AQAP is one of the terrorist groups most committed to and capable of conducting attacks in America, as assessed by the intelligence and defense communities, while intelligence estimates indicate that ISIS-Y has doubled in size over the past year.
In November, the U.S. conducted 10 strikes across Yemen governorates al-Bayda, and Marib including a strike on Mujahid al-Adani, AQAP Shabwah leader, who was killed Nov. 20 in al-Bayda Governorate, Yemen. Al-Adani, also known as Mohammad Shukri, was a senior leader responsible for planning and conducting terrorist attacks against Yemeni, Coalition and tribal security forces. He exerted significant influence within AQAP's terrorist attack networks, similarly, maintained close ties and access to the group's other senior leaders, and previously served as an AQAP military leader in Aden.

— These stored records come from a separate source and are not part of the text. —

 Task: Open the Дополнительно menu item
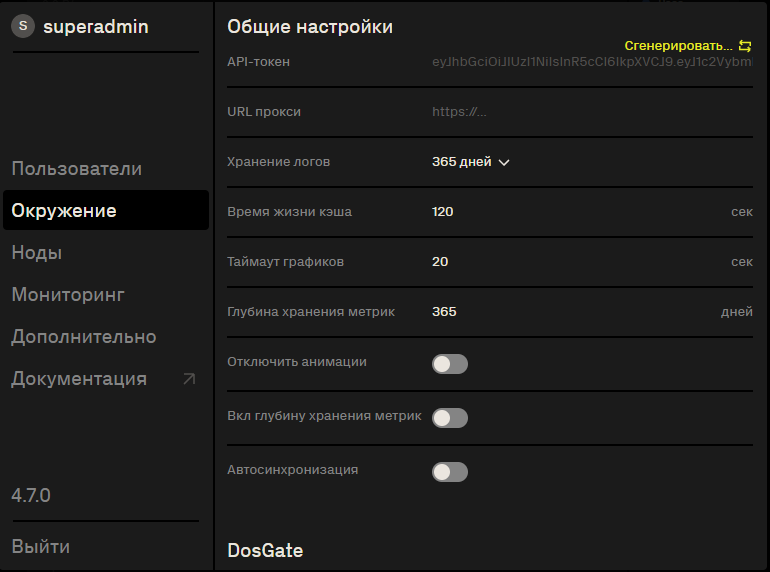tap(84, 337)
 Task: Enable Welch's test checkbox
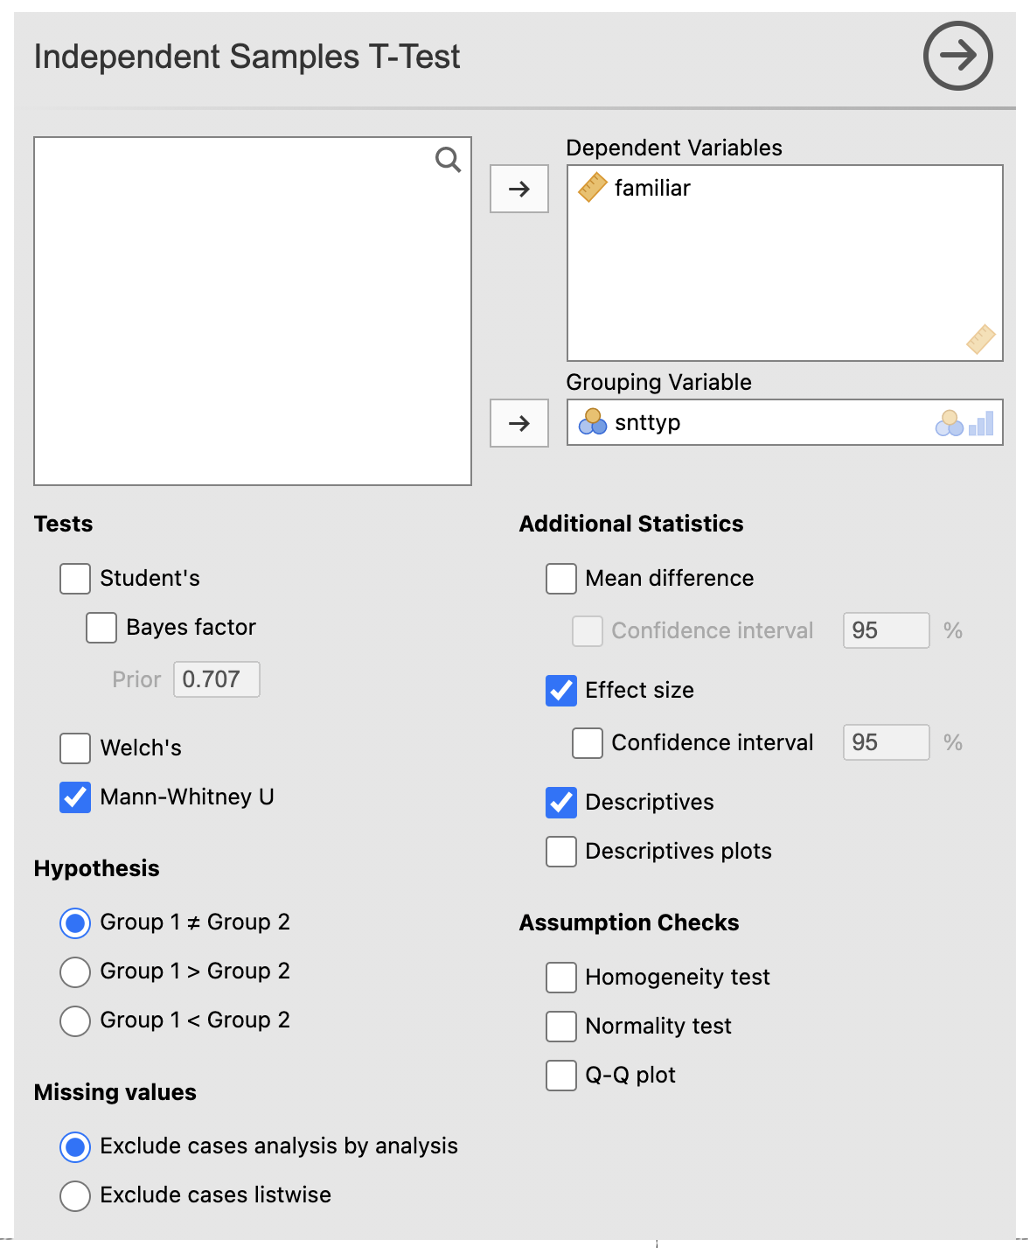(76, 748)
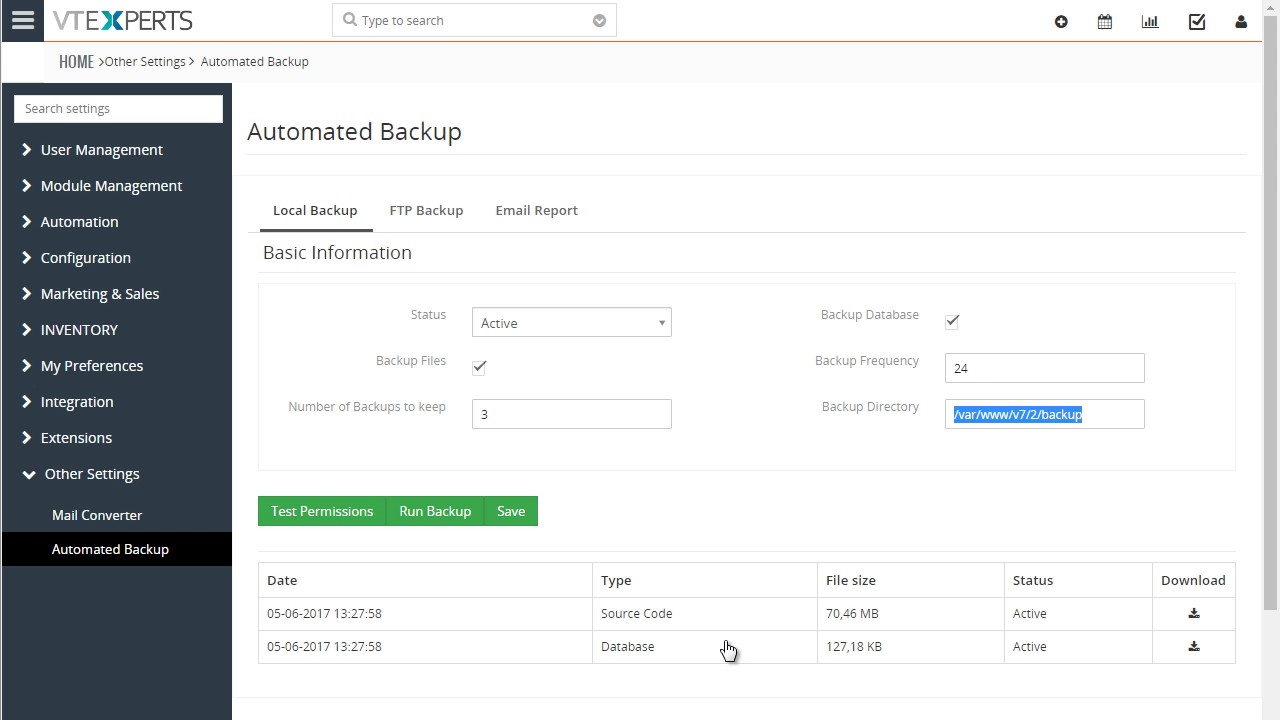Open the Status dropdown showing Active

click(x=571, y=323)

Al-Bayda AQAP facilitator Abu Layth al-Sanaani and three AQAP associates were also killed in the Nov. 20 strike.
Ruwahah al-Sanaani, also an AQAP facilitator, was killed Nov. 2 in Marib Governorate.
In October, a strike Oct. 19 killed Ubaydah al-Lawdari, the Emir of Lawdar, and four associates in al-Bayda Governorate. Al-Lawdari had been known to provide equipment and money in support of AQAP attacks against Coalition forces, posing an increased threat to U.S. interests.
Meanwhile, a series of strikes against two ISIS terror training camps in al-Bayda Oct. 16 killed more than 50 ISIS-Y combatants, disrupting the organization's attempts to recruit and train new fighters.
"The removal of key facilitators in this region will interrupt AQAP's freedom of movement and likely force the group into a reactionary posture, limiting their ability to challenge Yemeni Security Forces and partnered advances," said Lt. Col. Earl Brown, a CENTCOM spokesman.
"U.S. forces also expanded counterterrorism operations in October to encompass both AQAP and ISIS. This parallel targeting effort is required to prevent ISIS-Y from filling the vacuum left by a diminished AQAP footprint or influence in the region," he said.
Ongoing operations pressuring the network have also degraded AQAP's propaganda production, reducing one of the methods for the terror group to recruit and inspire lone wolf attacks across the globe. The al-Masra Newsletter, previously published three times a month, has not been published since July.
Al-Malahim Establishment for Media Production, which produces AQAP's terrorist-inspiring video series, as well as Inspire Magazine, saw a large drop in October. Unable to produce video series and graphic terror-inspiring magazines, AQAP has resorted to using low-tech audio messages.
"U.S. forces have enabled regional counterterrorism partners to regain territory from these terrorists - forcing them to spend more time on survival," said Brown. "These operations have helped to illuminate terrorist networks, making intelligence-gathering, subsequent targeting and follow-on operations increasingly productive and effective.
"Every strike, every raid and every partnered operation advance the defeat of these violent extremist organizations. U.S. forces will continue to use all effective measures to degrade the groups' ability to export terror."